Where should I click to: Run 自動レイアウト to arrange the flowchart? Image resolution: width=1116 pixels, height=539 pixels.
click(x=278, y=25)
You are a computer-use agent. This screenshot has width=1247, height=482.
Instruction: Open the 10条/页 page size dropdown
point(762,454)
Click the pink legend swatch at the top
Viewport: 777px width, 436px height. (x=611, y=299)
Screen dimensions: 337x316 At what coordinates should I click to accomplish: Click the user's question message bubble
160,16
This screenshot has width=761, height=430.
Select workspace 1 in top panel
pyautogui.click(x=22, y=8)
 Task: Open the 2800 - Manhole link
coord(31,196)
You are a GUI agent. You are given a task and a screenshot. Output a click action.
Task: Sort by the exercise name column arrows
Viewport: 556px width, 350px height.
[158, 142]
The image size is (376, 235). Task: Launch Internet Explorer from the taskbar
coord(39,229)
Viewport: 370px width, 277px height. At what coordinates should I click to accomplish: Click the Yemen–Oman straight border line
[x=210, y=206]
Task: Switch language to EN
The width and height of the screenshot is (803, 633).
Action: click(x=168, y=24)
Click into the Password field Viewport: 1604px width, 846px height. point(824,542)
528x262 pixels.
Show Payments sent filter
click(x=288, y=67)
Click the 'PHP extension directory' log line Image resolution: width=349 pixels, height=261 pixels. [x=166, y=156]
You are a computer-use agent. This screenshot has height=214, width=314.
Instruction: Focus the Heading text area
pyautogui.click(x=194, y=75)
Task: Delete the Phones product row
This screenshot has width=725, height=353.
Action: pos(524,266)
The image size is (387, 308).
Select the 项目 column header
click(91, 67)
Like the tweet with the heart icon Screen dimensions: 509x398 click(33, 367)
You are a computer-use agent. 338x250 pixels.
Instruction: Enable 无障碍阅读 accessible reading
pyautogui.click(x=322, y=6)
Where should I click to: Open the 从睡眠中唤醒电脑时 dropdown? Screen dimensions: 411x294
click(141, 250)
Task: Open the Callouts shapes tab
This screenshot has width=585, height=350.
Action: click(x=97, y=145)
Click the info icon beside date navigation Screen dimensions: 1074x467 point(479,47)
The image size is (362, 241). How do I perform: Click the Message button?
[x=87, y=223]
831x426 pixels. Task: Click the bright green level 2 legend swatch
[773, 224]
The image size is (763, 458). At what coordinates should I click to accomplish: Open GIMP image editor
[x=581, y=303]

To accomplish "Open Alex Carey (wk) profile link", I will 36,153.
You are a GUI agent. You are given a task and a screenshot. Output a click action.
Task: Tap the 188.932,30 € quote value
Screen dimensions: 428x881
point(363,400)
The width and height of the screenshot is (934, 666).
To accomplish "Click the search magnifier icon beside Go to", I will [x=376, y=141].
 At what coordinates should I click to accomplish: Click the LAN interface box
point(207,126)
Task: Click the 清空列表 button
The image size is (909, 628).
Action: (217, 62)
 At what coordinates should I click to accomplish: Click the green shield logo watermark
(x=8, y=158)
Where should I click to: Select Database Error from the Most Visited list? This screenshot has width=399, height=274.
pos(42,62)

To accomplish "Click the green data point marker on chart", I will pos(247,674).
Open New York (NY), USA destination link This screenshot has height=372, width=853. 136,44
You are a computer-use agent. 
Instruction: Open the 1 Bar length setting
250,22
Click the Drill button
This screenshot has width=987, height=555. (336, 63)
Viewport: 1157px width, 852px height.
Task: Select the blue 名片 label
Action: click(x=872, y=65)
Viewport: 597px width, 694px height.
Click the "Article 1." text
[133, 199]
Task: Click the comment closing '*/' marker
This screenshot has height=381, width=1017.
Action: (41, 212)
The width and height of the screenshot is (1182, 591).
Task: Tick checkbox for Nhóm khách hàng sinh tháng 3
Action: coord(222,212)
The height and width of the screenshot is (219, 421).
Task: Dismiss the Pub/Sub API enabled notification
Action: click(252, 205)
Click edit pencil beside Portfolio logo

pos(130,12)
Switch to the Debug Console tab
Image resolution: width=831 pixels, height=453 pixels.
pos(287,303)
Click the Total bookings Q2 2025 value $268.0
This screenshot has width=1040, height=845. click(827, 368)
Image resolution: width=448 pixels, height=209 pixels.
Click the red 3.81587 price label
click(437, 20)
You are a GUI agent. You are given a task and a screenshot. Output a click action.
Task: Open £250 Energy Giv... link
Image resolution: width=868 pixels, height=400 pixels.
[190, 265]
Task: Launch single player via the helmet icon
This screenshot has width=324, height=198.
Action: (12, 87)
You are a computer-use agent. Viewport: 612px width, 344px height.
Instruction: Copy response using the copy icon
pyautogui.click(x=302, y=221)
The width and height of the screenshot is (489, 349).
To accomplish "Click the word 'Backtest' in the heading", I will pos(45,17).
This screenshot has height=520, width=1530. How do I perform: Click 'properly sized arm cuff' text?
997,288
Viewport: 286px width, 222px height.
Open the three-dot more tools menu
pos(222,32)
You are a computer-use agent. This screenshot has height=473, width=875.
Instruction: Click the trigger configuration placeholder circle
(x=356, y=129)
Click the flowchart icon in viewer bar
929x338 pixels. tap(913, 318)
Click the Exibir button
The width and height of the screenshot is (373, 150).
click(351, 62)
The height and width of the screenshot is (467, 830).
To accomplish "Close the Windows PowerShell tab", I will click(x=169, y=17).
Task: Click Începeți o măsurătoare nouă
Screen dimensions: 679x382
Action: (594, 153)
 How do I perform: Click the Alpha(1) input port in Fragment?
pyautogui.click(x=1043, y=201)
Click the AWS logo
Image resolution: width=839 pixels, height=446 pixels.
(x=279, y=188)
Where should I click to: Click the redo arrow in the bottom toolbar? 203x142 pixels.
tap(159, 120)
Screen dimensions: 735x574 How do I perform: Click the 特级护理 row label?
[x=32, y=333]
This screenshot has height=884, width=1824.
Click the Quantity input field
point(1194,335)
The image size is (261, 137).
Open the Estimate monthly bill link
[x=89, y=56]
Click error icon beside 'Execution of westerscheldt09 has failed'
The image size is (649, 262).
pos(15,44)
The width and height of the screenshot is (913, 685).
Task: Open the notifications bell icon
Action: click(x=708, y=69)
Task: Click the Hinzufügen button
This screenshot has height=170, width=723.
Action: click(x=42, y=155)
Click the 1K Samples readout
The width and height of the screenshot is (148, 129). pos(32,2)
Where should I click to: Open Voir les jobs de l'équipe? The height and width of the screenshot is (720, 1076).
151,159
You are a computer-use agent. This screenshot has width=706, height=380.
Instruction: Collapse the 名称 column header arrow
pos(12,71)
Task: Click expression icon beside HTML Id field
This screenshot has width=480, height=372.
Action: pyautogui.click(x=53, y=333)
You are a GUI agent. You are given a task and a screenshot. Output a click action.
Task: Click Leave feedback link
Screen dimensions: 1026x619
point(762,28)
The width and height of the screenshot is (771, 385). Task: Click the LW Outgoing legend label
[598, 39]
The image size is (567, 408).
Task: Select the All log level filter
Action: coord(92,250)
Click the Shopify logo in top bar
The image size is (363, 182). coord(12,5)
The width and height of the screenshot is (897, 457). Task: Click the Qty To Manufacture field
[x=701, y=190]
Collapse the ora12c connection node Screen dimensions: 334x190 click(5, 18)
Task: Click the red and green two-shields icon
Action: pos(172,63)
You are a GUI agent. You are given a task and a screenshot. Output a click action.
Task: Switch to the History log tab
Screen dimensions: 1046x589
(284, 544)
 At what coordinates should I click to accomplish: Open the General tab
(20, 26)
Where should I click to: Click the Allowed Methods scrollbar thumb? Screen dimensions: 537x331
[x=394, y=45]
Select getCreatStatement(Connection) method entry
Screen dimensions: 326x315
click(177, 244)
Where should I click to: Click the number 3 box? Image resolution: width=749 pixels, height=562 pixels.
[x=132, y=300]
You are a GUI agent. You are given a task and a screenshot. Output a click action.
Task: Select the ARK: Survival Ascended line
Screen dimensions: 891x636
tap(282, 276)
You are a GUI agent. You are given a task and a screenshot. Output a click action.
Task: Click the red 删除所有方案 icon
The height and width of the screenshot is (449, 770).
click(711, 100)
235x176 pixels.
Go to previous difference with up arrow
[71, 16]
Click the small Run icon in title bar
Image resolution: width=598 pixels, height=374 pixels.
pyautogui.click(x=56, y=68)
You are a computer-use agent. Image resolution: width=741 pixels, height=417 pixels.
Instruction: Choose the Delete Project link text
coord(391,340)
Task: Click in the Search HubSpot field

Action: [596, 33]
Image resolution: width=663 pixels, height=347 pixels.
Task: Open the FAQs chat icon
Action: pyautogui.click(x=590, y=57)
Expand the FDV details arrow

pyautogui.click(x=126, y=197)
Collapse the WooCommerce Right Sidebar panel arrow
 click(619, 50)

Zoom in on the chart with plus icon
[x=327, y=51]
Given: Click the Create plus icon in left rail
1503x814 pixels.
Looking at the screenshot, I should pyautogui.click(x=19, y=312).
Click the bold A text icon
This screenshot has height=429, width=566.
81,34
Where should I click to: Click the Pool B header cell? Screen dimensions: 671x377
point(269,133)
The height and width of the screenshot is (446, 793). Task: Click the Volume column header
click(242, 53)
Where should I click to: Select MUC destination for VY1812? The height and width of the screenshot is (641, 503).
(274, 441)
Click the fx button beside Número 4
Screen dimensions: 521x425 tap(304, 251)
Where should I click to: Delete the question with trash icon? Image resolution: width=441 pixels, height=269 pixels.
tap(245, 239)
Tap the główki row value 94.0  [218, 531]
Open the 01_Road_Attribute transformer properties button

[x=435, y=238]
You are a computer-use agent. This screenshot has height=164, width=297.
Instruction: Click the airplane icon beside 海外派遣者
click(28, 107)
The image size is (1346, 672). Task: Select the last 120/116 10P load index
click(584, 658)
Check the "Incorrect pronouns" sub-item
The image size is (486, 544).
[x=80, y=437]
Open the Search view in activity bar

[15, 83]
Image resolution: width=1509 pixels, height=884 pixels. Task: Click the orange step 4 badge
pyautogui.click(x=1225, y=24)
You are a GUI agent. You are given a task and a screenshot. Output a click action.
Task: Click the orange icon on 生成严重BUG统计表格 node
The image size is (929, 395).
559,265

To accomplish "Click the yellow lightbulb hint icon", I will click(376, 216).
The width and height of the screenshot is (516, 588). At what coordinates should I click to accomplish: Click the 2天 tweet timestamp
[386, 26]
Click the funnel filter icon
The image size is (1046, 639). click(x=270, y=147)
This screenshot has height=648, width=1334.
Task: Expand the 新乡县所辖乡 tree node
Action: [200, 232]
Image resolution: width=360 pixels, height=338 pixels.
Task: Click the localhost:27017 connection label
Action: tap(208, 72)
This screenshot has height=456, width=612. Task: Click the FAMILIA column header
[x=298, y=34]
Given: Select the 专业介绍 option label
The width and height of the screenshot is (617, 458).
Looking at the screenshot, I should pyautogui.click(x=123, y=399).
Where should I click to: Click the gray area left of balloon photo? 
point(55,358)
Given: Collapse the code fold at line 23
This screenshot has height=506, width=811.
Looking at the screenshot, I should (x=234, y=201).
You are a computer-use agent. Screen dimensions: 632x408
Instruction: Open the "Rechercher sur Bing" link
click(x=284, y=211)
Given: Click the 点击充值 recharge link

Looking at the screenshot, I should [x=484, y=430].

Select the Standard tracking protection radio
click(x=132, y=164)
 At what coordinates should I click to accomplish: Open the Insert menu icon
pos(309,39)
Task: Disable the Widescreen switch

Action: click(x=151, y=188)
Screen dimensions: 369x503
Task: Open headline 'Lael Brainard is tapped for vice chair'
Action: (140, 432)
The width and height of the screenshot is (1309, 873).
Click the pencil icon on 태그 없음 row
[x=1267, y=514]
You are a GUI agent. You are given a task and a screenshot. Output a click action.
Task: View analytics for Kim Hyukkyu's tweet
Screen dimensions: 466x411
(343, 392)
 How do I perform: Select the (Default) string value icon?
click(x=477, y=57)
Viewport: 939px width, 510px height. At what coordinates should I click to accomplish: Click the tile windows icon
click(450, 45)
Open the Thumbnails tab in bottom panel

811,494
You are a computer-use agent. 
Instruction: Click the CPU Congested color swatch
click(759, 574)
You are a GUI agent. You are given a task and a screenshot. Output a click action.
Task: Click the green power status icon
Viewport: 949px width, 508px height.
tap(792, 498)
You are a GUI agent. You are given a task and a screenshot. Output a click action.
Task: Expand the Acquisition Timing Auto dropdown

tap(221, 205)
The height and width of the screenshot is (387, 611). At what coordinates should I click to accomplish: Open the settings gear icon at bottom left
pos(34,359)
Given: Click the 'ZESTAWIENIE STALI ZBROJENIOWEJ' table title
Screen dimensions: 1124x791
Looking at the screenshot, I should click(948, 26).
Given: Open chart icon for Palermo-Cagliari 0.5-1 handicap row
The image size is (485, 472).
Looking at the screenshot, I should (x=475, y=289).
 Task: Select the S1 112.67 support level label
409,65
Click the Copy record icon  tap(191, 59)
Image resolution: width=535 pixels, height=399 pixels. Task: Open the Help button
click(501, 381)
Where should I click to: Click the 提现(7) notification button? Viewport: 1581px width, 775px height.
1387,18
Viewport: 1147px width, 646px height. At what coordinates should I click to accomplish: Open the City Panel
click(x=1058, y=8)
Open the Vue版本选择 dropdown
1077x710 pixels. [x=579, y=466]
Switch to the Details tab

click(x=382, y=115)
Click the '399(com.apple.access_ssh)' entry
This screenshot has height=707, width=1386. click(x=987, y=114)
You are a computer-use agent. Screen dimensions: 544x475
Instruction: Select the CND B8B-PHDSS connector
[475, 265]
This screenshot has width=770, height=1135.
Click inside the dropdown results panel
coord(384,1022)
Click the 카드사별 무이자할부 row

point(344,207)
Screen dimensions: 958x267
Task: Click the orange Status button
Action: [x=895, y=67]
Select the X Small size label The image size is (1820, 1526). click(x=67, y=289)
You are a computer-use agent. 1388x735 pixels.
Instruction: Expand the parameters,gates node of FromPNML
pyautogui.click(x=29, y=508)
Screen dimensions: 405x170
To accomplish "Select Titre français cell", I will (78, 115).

Problem to solve – Each line carrying the string "marker" should be copied out from the entries.

Response area –
To accomplish "Click the green data point marker on chart", I will pos(247,674).
Task: Click the comment closing '*/' marker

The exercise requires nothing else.